Vicente Riva Palacio


Cuento


Tradición mexicana


Allá por los años de gracia de 1651 y 52 andaban en la península yucateca muy revueltas y confusas las cosas públicas y aun las particulares.

Peleaban y pleiteaban los frailes con los obispos, los obispos con los gobernadores, los gobernadores con los encomenderos, los encomenderos con los indios, y los indios, no teniendo muchas veces con quien pelear, y no contentos con pelear entre sí, volvían a dar principio a la tanda, emprendiéndola a su vez con los frailes; dejábanles hasta la fe del bautismo y sin decir ahí quedan las llaves, se iban a los montes volviendo allí a sus antiguas creencias, y reconociendo a sus antiguos dioses, que si no eran tan buenos como el de los españoles, en cambio no les habían dado tan malos ratos.

Entre tanto, el «hambre» se daba gusto; andaba el maíz por los cielos, lo que más era volar, que andar.

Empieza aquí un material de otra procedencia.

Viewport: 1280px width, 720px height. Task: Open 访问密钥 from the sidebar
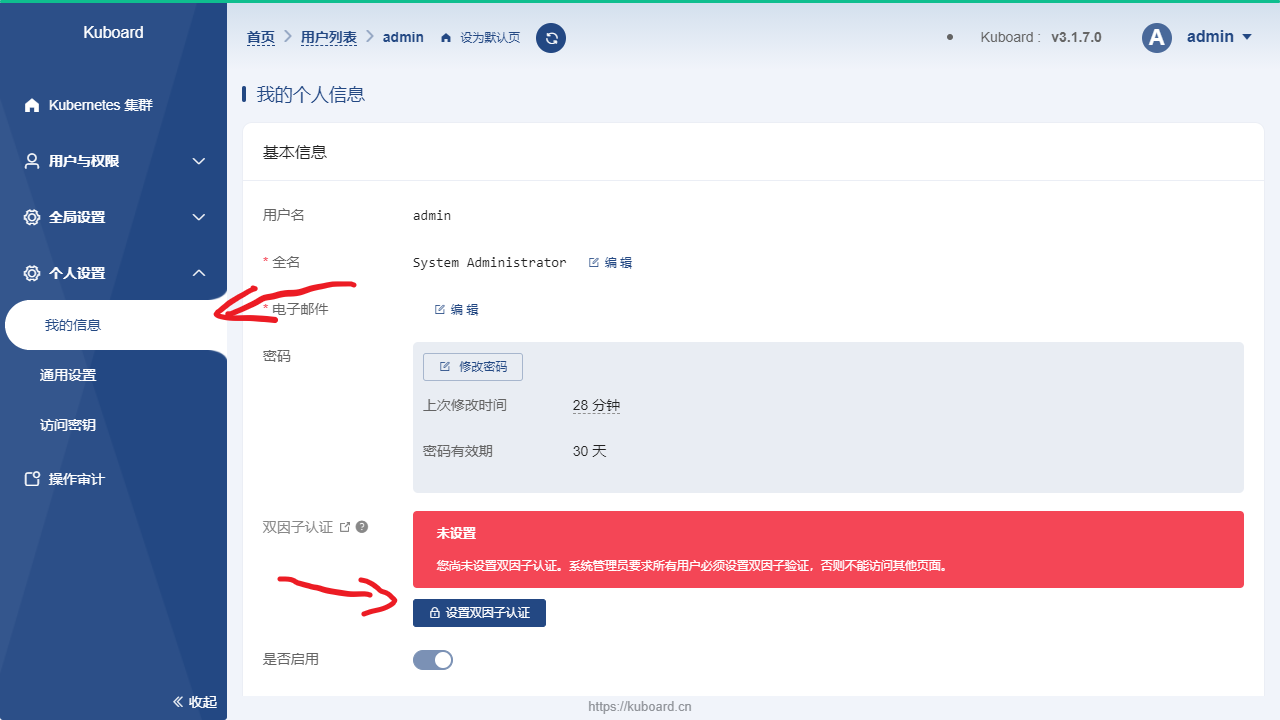(x=67, y=424)
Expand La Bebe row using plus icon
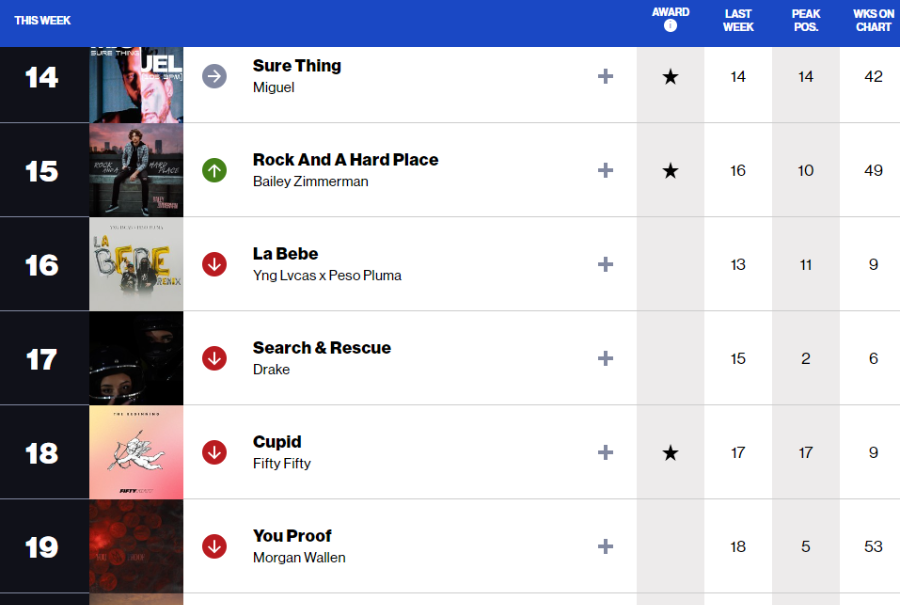 point(605,265)
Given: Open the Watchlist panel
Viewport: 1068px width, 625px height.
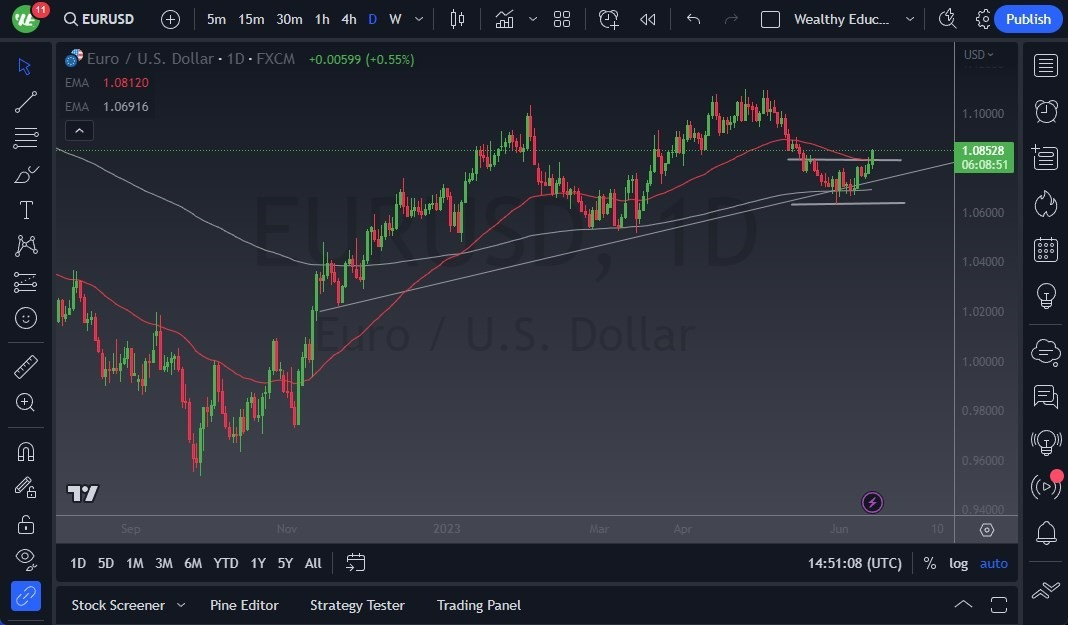Looking at the screenshot, I should [x=1044, y=65].
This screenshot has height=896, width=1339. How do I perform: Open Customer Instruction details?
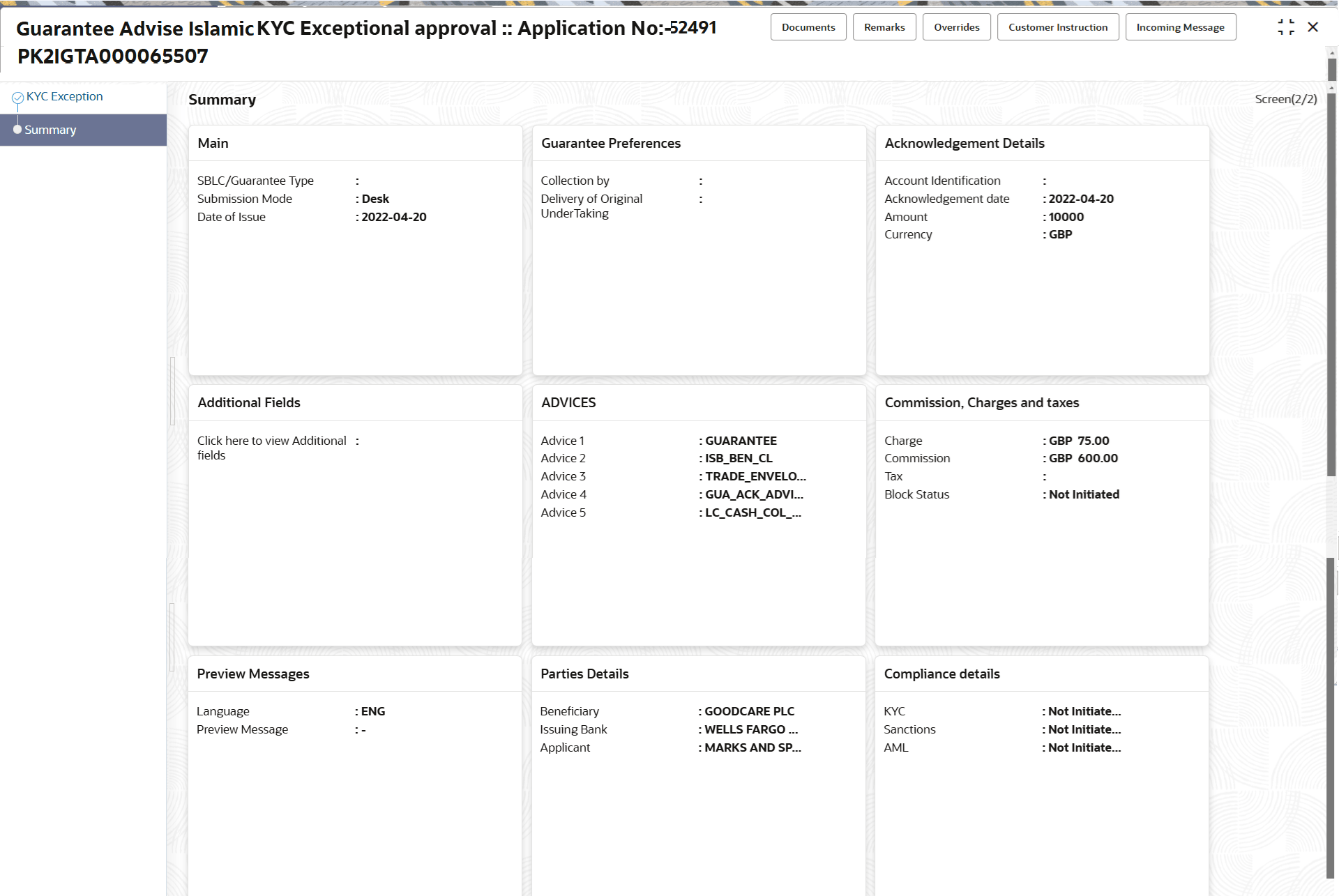coord(1058,26)
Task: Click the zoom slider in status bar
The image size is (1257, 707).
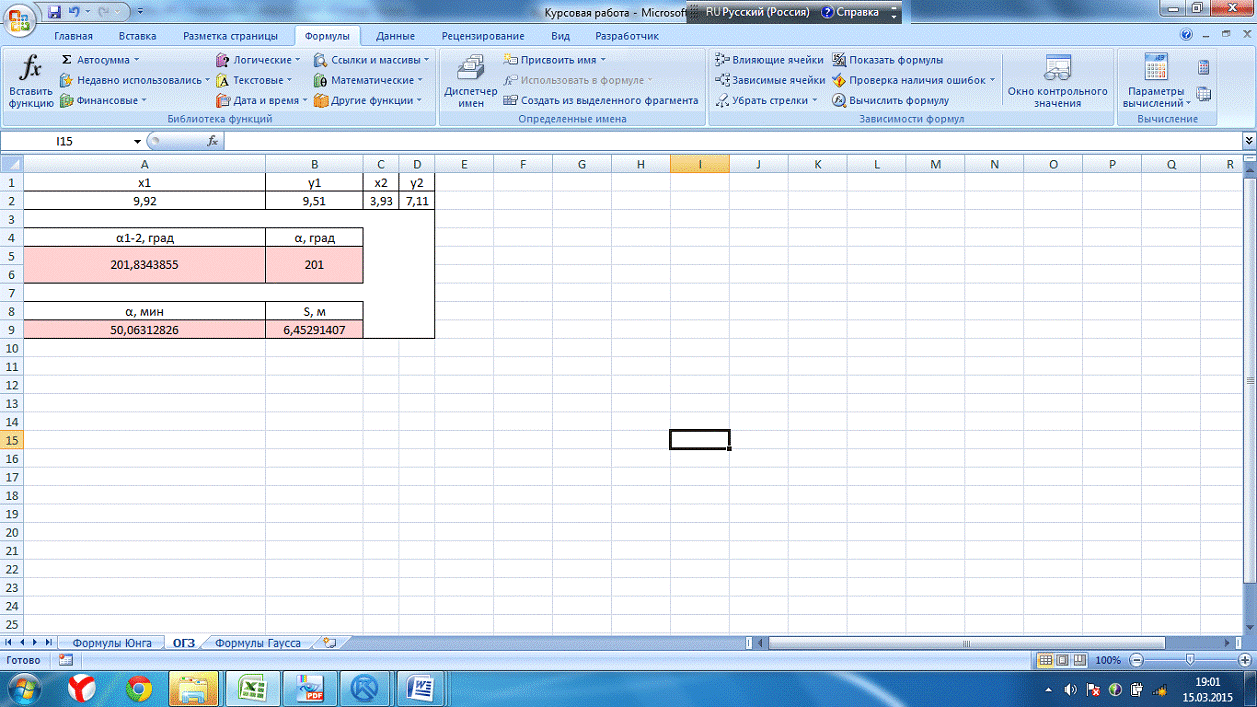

Los hombres, las mujeres y los niños salían a los caminos a pedir limosna, y allí se encontraban con que había muchos que a ellos se la pidieran, y no pocos morían de necesidad y de miseria en las encrucijadas y a la entrada de los pueblos, gastándose los ayuntamientos en dar sepultura a aquellos cuerpos más de lo que, invertido en maíz, hubiera bastado para conservarles la vida; que así es, por lo común, la beneficencia oficial en todas partes.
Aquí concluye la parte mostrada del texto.